David Gerard wrote:
On 06/02/2008, Brion Vibber
<brion(a)wikimedia.org> wrote:
While reviewing some other code, I went in and
started ripping up some
of the file type & validity checks in MediaWiki's upload system, as
they've been driving me nuts for some time.
One quick subproject was tossing in an XML well-formedness check for SVG
files. For the curious, here's a report on the invalid files I
encountered while testing this with files from Commons:
http://meta.wikimedia.org/wiki/SVG_validity_checks
This is worth noting on
mediawiki.org, really.
Of particular interest are invalid SVGs created by editing tools. I
have a Bastard SVG From Hell I like to throw at things (I hope to have
a copy I can release soon ;-) ) created by OmniGraffle.
Oooh ooh can I have a copy? Right now I only really care that we can
pass it as well-formed XML and recognize it as SVG, but that's the sort
of thing that's great to test. :D
The W3C
validator hates it. Inkscape, rsvg, Safari, WebKit, Opera, Firefox and
Minefield all misrender it to a greater or lesser degree. (I've yet to
throw it at Batik.) But it's an SVG created by an editing program in
current use ...
I was surprised to see a bad SVG from Inkscape - does opening and
saving it in the current stable Inkscape sanitise it?

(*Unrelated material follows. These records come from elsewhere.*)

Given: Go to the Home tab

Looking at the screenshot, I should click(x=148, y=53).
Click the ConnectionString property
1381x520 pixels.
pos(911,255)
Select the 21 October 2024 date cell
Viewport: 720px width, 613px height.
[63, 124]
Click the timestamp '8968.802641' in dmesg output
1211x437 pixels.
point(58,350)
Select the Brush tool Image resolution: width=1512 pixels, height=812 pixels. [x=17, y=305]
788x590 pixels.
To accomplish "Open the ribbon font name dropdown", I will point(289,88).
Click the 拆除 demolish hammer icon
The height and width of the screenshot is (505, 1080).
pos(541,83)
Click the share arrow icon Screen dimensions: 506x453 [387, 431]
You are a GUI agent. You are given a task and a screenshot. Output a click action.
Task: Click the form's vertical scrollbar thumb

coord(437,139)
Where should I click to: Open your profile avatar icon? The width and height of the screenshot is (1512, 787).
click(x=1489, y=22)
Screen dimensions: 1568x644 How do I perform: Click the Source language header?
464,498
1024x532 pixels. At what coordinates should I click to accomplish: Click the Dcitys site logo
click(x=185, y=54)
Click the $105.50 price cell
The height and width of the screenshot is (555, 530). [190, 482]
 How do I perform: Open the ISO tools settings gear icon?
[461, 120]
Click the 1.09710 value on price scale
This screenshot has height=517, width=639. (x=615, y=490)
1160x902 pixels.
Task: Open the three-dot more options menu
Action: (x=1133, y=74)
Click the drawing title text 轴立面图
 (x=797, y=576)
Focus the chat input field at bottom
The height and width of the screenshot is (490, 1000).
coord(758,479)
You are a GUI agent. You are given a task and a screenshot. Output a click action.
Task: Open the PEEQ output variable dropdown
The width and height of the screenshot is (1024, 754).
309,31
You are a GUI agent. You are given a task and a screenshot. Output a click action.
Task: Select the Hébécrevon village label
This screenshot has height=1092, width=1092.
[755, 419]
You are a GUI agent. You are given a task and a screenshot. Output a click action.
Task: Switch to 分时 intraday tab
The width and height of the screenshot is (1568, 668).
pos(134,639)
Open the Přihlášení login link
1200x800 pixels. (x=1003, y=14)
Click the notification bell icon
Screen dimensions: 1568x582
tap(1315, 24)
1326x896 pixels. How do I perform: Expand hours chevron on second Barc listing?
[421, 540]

Technically it's invalid XML -- Inkscape should refuse to open it. :)
On my spot checks, Inkscape is willing to take the ones with undeclared
namespaces (and saves them correctly, yay) but won't open the ones that
are outright malformed (bad char encoding, bad element nesting).
How sanitisable are the bad SVGs you found? How
automatable would a
sanitisation process be, e.g. from a command-line invocation of
Inkscape?
For some well-known typical prefixes (xlink, sodipodi, RDF) we could
fairly easily insert a namespace declaration. For others we might have
to give up. :)
The mystery 'ns:' one seems to be specific to Adobe Illustrator's
export, for instance, and variously shows up as 'ns:' or 'ns0:' prefix
in files I googled up.
Again, most likely the original files were fine, but some combination of
editing manually or with other tools may have corrupted them.
-- brion